▶ [EXERCISE GOAL] A single figure is the whole answer: the number of lines in the entries that contain "Destaques".

▶ [RECORD SET]
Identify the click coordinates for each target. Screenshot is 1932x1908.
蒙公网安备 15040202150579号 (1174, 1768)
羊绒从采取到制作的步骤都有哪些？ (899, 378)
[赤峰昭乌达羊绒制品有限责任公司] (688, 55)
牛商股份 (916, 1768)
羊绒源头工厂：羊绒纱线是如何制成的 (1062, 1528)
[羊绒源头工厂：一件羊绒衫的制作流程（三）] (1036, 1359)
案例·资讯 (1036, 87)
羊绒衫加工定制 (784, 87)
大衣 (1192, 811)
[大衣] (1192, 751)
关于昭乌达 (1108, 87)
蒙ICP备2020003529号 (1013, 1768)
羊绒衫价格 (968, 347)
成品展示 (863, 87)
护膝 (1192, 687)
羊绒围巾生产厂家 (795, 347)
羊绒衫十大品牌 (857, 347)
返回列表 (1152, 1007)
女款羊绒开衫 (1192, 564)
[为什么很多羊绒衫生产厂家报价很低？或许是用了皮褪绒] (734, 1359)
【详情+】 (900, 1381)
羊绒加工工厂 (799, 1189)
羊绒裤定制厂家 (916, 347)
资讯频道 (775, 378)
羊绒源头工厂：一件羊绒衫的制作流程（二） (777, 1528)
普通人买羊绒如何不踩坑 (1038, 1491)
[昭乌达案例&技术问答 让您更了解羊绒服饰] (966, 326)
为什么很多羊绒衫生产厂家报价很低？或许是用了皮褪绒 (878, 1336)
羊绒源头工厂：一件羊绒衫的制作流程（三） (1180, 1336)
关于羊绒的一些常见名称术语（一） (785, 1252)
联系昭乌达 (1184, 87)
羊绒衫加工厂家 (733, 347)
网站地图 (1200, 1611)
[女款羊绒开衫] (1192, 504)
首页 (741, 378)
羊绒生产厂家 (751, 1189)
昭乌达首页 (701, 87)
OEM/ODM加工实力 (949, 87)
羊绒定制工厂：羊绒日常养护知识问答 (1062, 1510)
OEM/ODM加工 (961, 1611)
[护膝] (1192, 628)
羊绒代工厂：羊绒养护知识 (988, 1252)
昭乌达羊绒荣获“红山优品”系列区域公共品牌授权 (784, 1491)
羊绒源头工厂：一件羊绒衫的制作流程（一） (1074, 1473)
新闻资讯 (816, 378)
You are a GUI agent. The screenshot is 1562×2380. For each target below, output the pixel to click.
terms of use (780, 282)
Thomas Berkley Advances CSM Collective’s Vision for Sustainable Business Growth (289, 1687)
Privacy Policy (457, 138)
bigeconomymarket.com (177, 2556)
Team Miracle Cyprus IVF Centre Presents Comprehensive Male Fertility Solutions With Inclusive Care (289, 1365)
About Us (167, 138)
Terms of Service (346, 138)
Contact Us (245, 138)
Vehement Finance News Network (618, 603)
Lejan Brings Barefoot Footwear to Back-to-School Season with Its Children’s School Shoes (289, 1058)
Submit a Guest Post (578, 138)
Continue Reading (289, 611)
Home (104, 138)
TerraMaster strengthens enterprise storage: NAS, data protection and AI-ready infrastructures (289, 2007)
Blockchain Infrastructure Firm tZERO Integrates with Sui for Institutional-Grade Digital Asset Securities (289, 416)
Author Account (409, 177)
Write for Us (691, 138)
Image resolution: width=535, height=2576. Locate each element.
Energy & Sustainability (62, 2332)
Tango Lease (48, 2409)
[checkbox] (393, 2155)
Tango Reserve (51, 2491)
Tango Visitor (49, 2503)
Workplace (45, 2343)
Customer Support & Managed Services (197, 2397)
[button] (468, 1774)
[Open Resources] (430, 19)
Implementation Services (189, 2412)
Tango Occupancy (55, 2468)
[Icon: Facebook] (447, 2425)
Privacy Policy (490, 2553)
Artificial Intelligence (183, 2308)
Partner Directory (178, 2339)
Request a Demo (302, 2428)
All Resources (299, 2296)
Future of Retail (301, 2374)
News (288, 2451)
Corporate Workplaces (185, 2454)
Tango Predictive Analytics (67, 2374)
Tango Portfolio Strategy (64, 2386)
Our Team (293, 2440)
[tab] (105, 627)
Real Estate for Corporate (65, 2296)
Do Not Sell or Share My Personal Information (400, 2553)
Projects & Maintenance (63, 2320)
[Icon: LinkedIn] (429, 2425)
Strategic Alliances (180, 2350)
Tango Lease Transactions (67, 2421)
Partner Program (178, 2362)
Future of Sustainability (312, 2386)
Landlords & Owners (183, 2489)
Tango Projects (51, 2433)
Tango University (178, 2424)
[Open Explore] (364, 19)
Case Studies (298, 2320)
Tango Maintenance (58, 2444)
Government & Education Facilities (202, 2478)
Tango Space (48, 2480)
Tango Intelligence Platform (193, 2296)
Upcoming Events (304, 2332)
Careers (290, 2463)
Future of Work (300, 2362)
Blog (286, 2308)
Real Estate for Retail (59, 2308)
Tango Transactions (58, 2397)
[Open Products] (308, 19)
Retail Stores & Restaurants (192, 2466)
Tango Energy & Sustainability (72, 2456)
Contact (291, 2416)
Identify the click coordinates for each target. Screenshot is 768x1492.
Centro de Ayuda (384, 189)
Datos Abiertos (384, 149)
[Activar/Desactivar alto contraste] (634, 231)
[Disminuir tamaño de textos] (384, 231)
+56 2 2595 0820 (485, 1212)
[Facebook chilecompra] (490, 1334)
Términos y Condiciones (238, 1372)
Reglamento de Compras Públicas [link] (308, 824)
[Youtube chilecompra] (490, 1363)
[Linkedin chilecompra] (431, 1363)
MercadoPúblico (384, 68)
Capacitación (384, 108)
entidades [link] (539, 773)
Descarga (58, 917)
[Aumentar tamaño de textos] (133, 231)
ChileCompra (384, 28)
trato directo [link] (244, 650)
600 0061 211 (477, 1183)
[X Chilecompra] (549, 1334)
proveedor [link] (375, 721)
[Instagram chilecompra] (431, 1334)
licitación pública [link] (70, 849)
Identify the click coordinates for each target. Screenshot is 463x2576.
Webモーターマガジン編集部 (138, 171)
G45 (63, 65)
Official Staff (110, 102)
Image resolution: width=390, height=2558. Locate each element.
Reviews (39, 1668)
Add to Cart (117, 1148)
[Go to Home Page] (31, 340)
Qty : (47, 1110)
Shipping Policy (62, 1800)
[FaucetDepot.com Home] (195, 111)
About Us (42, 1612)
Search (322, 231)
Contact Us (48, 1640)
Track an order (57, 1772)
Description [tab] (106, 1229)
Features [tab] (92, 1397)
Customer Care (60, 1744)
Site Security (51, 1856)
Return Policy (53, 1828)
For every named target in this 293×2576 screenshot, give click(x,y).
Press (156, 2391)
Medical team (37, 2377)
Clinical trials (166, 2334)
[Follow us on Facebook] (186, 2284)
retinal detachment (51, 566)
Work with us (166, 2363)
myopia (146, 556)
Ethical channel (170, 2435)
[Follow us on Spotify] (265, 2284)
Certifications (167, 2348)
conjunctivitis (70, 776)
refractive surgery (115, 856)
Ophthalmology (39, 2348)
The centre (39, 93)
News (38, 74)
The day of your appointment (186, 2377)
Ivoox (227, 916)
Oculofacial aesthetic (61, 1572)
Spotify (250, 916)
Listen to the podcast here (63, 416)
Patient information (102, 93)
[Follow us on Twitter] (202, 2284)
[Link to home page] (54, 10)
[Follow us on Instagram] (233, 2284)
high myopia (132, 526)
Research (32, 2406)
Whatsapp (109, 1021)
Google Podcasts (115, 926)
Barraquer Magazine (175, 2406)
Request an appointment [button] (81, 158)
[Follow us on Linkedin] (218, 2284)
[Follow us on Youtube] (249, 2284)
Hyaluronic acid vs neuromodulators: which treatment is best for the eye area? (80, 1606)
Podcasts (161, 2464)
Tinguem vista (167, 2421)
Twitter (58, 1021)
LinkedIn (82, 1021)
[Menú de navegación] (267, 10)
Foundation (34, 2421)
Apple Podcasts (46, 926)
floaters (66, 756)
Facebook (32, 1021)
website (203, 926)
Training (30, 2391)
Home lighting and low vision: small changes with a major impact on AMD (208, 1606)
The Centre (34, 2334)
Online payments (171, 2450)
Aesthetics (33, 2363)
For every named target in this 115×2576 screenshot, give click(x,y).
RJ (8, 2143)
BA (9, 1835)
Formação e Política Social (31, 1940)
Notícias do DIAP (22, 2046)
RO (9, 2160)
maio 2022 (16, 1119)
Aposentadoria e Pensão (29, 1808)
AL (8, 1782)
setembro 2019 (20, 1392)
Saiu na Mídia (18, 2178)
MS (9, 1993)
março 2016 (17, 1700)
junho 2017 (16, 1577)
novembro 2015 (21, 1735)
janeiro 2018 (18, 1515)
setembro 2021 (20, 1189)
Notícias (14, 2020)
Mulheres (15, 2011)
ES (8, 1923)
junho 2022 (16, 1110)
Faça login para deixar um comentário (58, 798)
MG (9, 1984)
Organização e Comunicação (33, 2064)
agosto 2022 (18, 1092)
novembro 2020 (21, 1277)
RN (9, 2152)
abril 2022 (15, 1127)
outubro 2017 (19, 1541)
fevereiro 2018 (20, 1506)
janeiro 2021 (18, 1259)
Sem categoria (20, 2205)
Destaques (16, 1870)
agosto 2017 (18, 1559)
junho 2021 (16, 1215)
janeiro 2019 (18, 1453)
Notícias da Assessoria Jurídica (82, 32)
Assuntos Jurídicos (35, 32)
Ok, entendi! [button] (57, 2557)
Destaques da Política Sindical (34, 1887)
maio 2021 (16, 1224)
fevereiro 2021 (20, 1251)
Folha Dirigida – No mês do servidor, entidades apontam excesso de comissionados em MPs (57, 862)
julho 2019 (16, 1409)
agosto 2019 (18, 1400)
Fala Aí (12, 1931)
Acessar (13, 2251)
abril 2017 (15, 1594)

▶ [ANSWER SPACE] 2